While it is absolutely necessary to gather evidence-based data on the skills, experience and cultural fi t of a prospective employee, this process has to be as streamlined as possible and not become excessive. Three references are the standard to get a general consensus on how well a person did their prior jobs; however, we’ve been asked at times to do six. While it is often necessary to do a second round interview or have the person meet additional people within the team, a process of four interviews is excessive. If a manager cannot make a decision based on two rounds of interviews, three reference checks and perhaps one psychometric test, then it is usually their gut instinct telling them that the candidate is not the right person for the job. If instinct were listened to at this point, then a lot of time and money would be saved.
Searching for a unicorn
The heavy reliance on group consensus and box-ticking not only takes the humanity out of the hiring process, but it also supports the fallacy that there is a perfect person for the job in question – someone who has all the experience, all the skills, does not require training, has a high intellect but won’t get bored easily, will work for a salary lower than market rate, and will be satisfied doing a job they have already done before –basically, a unicorn.

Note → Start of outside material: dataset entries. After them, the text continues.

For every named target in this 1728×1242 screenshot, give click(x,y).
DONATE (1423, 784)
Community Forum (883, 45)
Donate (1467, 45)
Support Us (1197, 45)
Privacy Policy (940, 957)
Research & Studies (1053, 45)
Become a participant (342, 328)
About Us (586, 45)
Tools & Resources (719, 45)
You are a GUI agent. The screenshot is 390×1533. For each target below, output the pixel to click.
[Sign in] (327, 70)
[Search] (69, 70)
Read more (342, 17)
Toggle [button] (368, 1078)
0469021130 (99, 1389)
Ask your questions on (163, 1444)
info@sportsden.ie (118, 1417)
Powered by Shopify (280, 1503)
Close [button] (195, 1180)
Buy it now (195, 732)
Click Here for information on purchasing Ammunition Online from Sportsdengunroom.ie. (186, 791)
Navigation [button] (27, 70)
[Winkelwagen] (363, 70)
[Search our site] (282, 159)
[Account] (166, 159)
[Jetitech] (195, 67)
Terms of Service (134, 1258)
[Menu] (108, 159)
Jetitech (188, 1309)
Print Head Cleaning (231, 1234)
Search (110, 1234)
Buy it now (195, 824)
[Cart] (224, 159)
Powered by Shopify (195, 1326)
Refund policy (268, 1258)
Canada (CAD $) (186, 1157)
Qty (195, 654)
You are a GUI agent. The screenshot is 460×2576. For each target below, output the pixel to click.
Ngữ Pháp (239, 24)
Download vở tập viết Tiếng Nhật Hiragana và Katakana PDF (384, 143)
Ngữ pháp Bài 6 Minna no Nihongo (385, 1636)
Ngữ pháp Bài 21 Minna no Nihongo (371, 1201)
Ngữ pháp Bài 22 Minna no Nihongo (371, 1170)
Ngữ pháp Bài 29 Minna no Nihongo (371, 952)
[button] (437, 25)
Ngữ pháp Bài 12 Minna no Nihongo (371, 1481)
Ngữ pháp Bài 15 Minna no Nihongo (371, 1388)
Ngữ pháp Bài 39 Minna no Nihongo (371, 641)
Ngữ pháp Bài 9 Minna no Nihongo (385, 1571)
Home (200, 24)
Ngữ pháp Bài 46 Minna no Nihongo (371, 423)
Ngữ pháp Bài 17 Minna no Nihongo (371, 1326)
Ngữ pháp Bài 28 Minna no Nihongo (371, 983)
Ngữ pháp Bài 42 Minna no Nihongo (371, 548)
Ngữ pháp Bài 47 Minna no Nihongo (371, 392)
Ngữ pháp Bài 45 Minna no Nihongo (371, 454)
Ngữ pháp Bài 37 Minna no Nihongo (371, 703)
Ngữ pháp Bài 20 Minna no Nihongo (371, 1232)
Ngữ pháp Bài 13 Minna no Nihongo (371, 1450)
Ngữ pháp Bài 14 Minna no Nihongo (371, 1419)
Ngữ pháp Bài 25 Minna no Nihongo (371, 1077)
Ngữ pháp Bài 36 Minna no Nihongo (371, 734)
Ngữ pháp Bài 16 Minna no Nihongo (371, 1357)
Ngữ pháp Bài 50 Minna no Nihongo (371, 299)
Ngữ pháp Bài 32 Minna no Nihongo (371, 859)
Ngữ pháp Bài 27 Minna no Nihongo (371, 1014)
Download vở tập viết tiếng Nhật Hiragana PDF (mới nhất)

Of course, unicorns don’t exist. But people with the potential to grow and learn do. Your best candidate may not tick all the boxes – and in fact, they shouldn’t. If they did, they would have nothing to learn or gain from working at your company and would therefore be a flight risk.
In other words, decision is risk, but in some stage of the recruitment process, a decision has to be made.
The balancing act
The key to making a good hire is to combine data-based evidence with instinctual responses. What it comes down to is that gut instinct should never trump evidence in the making of a decision, but it shouldn’t be ignored if it is sounding alarm bells. My advice is to pay attention to your instinct when it is telling you not to hire someone, but disregard your instinct if it is telling you to hire someone in spite of the evidence gleaned from interviews and reference checks. It is most likely personal preference at work here. Second, make sure you qualify your gut instinct with objective reasoning. Are you an expert in the area in question? Have you had a similar experience before, and was your instinct correct at that time? Do other people agree with your instinct? Are you sure that you are not engaging in any form of bias or discrimination?
By removing the fear of risk mentality that may have taken residence in your management team, you give them permission to use their expertise, experience and wealth of knowledge to navigate decision-making. Provided data-based evidence is not ignored, the instincts of your management team can be a valuable asset to your organization.